Linear interpolation, normalized linear interpolation and spherical interpolation.

Linear interpolation (lerp) is shown in green; normalized linear interpolation (nlerp); in orange; slerp, in purple. lerp demonstrates the distortion of a rotating point when quaternions are not normalized. Like slerp, this naive nlerp travels on an arc, but doesn’t minimize torque or preserve velocity.

Blow next developed a correction function, which augmented the step supplied to nlerp so as to approximate the speed of slerp, then added a fast inverse square-root function to speed up the required normalizations. We won’t implement that portion here; interested readers may reference Blow’s article and Muratori’s video on double cover.

Converting To and From Matrices

Conversion from a quaternion to a matrix.

Given the centrality of matrices to Processing, we’ll focus on that conversion next. First, we look at the abstract notation. As with axis-angle rotations, searching for patterns can help us understand this enough to debug the code. On the diagonal, two quaternion components which do not correspond with the row-column are squared, summed, multiplied by 2 then subtracted from 1. The transposition of each cell outside the diagonal is the same except for a flipped sign. For example, in (1, 0) qx qy is added to qz qw, then doubled; in (0, 1) they are subtracted.

We’ll need to test both the quaternion-vector multiplication and matrix conversion to make sure that immediate shapes and retained shapes work.

A quaternion rotation applied to an immediate shape (star), retained shape (blue Suzanne), tested against a control shape (purple Suzanne).

Because a PShape does not allow its matrix to be set, we reset to the identity matrix then multiply with applyMatrix. To convert from a matrix to a quaternion, we use the following, submitted by Christian to Euclidean Spaces.

At the core of conversion is the matrix trace, the sum of its diagonal.
Other implementations try to limit the use of square root, but the above has the advantage of clarity and brevity. Underneath Processing math functions are those of Java’s Math library. One function Processing doesn’t wrap is signnum. By multiplying each imaginary component by the result of signnum, we ensure that the quaternion has the same sign as the rotation matrix. We can test the conversion in the console.

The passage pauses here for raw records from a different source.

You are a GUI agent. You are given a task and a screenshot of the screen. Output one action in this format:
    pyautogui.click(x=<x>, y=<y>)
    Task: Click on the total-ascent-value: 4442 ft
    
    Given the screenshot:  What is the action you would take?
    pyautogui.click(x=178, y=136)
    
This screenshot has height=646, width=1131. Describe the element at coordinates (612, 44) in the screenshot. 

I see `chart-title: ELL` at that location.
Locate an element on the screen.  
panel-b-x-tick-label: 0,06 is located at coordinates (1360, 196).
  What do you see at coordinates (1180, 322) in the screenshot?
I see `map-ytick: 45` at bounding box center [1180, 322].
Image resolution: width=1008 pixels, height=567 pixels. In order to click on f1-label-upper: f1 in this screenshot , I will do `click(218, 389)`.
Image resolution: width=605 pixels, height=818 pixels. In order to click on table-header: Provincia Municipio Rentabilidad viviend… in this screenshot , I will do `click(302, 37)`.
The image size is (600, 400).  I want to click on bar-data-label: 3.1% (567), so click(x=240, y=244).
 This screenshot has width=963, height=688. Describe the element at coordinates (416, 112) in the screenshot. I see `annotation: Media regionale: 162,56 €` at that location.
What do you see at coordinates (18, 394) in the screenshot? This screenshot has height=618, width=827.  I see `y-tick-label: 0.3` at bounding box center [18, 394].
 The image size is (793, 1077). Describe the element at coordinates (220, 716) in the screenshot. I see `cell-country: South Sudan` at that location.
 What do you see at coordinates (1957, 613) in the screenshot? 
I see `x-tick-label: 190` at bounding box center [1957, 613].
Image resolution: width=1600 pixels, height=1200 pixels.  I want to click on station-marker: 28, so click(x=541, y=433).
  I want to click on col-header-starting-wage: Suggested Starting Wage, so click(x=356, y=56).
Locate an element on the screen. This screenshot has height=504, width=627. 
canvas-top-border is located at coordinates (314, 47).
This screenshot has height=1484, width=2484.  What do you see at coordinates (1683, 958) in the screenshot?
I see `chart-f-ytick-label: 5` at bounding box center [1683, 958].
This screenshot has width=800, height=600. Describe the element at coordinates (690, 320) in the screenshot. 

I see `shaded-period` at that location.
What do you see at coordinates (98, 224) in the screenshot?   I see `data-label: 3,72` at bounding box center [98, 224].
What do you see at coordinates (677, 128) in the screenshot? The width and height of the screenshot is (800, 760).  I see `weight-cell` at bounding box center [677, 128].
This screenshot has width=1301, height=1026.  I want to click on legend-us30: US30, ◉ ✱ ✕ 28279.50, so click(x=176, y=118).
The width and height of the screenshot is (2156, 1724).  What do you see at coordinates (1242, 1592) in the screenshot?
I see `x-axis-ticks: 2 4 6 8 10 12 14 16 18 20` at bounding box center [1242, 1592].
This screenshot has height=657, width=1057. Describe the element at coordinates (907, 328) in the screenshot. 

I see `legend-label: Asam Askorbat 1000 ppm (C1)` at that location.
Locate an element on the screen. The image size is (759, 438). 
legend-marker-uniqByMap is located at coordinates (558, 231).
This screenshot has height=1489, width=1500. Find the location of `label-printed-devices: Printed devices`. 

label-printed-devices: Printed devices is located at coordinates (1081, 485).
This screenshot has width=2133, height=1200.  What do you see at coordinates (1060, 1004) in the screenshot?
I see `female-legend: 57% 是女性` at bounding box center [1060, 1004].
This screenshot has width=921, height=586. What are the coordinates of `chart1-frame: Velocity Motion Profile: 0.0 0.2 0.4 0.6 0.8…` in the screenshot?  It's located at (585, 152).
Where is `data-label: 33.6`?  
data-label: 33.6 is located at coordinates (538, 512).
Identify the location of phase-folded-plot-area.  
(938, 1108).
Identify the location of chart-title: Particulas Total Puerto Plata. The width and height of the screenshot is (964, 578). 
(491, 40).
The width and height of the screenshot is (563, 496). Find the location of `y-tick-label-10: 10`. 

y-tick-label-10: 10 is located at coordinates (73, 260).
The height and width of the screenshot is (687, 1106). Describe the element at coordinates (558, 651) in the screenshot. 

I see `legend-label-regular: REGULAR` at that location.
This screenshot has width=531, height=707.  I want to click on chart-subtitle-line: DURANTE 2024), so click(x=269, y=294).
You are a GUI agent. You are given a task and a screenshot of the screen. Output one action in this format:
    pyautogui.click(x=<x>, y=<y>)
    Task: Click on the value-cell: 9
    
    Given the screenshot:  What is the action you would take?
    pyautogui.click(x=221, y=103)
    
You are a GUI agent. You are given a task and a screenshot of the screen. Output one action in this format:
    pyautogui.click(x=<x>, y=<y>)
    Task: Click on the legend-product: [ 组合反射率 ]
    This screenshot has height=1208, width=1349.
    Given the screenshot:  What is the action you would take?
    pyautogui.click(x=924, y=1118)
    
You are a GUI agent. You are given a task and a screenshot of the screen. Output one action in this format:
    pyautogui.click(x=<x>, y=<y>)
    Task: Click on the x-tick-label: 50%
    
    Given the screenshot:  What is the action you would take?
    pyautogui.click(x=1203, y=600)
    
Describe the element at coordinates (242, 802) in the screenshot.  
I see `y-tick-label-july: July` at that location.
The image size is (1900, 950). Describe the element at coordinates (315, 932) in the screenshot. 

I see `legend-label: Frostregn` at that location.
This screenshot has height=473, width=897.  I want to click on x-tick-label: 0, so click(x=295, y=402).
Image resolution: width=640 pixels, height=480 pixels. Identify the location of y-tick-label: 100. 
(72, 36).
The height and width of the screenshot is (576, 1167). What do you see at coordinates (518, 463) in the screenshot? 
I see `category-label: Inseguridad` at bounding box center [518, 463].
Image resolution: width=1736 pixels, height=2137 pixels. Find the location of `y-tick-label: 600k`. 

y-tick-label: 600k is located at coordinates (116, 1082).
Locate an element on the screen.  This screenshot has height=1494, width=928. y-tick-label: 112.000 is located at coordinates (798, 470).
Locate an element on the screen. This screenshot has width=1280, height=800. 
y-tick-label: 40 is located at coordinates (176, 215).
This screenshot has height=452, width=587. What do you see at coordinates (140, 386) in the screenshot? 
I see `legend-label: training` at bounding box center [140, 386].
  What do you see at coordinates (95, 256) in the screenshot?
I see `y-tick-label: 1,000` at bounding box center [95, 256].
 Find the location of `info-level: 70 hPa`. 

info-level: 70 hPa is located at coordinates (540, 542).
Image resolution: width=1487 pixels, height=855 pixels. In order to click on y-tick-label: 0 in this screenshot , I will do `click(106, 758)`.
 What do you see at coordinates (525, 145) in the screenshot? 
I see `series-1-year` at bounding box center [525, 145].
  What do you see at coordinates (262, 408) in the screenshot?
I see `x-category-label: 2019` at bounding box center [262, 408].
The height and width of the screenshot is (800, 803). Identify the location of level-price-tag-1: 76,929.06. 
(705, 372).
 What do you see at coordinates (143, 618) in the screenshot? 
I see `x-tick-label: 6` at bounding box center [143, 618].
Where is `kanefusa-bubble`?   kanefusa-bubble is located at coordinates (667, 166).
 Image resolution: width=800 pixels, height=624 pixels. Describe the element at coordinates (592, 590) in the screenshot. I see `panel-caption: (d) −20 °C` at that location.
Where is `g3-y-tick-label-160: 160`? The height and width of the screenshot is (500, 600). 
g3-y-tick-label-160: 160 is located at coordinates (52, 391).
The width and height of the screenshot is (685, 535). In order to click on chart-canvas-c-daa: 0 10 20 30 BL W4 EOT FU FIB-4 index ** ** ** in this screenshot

With a matrix conversion in place, a quaternion lookAt function is now easy to make: given an origin, target, and an up direction, find i, j and k. Then supply them to set. We’ll conclude with these conversions. Should we need to research more than what’s covered in this tutorial, Euclidean Spaces is a handy reference.

Conclusion

Now that some basics of rotation are taken care of, what’s available to us? This enables us to create Transforms which track rotation data for 3D objects in our sketch without need of pushMatrix and popMatrix. If we add Euler angle conversions to our code, we could import and interpret a BioVision Hierarchy (.bvh) file then pass it on to either matrices or quaternions. And even more opportunities open up should we choose to work more directly with OpenGL.